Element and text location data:
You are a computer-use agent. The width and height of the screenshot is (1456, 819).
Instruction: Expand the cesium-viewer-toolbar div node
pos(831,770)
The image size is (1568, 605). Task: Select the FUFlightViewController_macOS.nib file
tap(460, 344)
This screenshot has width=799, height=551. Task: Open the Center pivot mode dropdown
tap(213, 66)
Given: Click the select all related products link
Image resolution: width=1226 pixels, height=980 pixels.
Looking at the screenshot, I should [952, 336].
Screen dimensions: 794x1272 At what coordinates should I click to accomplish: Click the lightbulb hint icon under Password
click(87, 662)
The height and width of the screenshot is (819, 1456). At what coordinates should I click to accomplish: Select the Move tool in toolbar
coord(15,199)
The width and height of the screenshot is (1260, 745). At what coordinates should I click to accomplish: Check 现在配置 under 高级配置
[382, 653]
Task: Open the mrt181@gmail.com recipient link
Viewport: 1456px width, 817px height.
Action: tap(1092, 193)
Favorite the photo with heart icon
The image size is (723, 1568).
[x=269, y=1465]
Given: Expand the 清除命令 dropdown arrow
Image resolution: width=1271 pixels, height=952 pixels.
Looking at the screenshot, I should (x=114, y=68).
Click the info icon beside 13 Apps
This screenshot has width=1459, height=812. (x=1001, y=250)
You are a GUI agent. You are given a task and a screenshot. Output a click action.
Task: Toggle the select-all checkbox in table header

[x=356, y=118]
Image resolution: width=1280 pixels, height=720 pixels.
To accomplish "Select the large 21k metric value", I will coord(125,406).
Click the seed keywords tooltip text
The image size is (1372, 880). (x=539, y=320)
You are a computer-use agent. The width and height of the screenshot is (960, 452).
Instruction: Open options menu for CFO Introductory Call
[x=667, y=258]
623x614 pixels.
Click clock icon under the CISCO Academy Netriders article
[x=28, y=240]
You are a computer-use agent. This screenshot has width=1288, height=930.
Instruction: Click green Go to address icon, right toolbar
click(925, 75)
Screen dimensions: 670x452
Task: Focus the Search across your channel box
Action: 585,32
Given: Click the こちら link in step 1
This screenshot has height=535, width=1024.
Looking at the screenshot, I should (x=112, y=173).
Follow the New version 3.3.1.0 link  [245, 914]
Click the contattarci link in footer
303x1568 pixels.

EXERCISE DESCRIPTION — Copy the entire listing above line for line, with no changes.

RESULT OF THIS EXERCISE —
You are a computer-use agent. The width and height of the screenshot is (1456, 819).
Instruction: Expand the cesium-viewer-toolbar div node
pos(831,770)
The image size is (1568, 605). Task: Select the FUFlightViewController_macOS.nib file
tap(460, 344)
This screenshot has width=799, height=551. Task: Open the Center pivot mode dropdown
tap(213, 66)
Given: Click the select all related products link
Image resolution: width=1226 pixels, height=980 pixels.
Looking at the screenshot, I should [952, 336].
Screen dimensions: 794x1272 At what coordinates should I click to accomplish: Click the lightbulb hint icon under Password
click(87, 662)
The height and width of the screenshot is (819, 1456). At what coordinates should I click to accomplish: Select the Move tool in toolbar
coord(15,199)
The width and height of the screenshot is (1260, 745). At what coordinates should I click to accomplish: Check 现在配置 under 高级配置
[382, 653]
Task: Open the mrt181@gmail.com recipient link
Viewport: 1456px width, 817px height.
Action: tap(1092, 193)
Favorite the photo with heart icon
The image size is (723, 1568).
[x=269, y=1465]
Given: Expand the 清除命令 dropdown arrow
Image resolution: width=1271 pixels, height=952 pixels.
Looking at the screenshot, I should (x=114, y=68).
Click the info icon beside 13 Apps
This screenshot has width=1459, height=812. (x=1001, y=250)
You are a GUI agent. You are given a task and a screenshot. Output a click action.
Task: Toggle the select-all checkbox in table header

[x=356, y=118]
Image resolution: width=1280 pixels, height=720 pixels.
To accomplish "Select the large 21k metric value", I will coord(125,406).
Click the seed keywords tooltip text
The image size is (1372, 880). (x=539, y=320)
You are a computer-use agent. The width and height of the screenshot is (960, 452).
Instruction: Open options menu for CFO Introductory Call
[x=667, y=258]
623x614 pixels.
Click clock icon under the CISCO Academy Netriders article
[x=28, y=240]
You are a computer-use agent. This screenshot has width=1288, height=930.
Instruction: Click green Go to address icon, right toolbar
click(925, 75)
Screen dimensions: 670x452
Task: Focus the Search across your channel box
Action: 585,32
Given: Click the こちら link in step 1
This screenshot has height=535, width=1024.
Looking at the screenshot, I should (x=112, y=173).
Follow the New version 3.3.1.0 link  [245, 914]
Click the contattarci link in footer
303x1568 pixels.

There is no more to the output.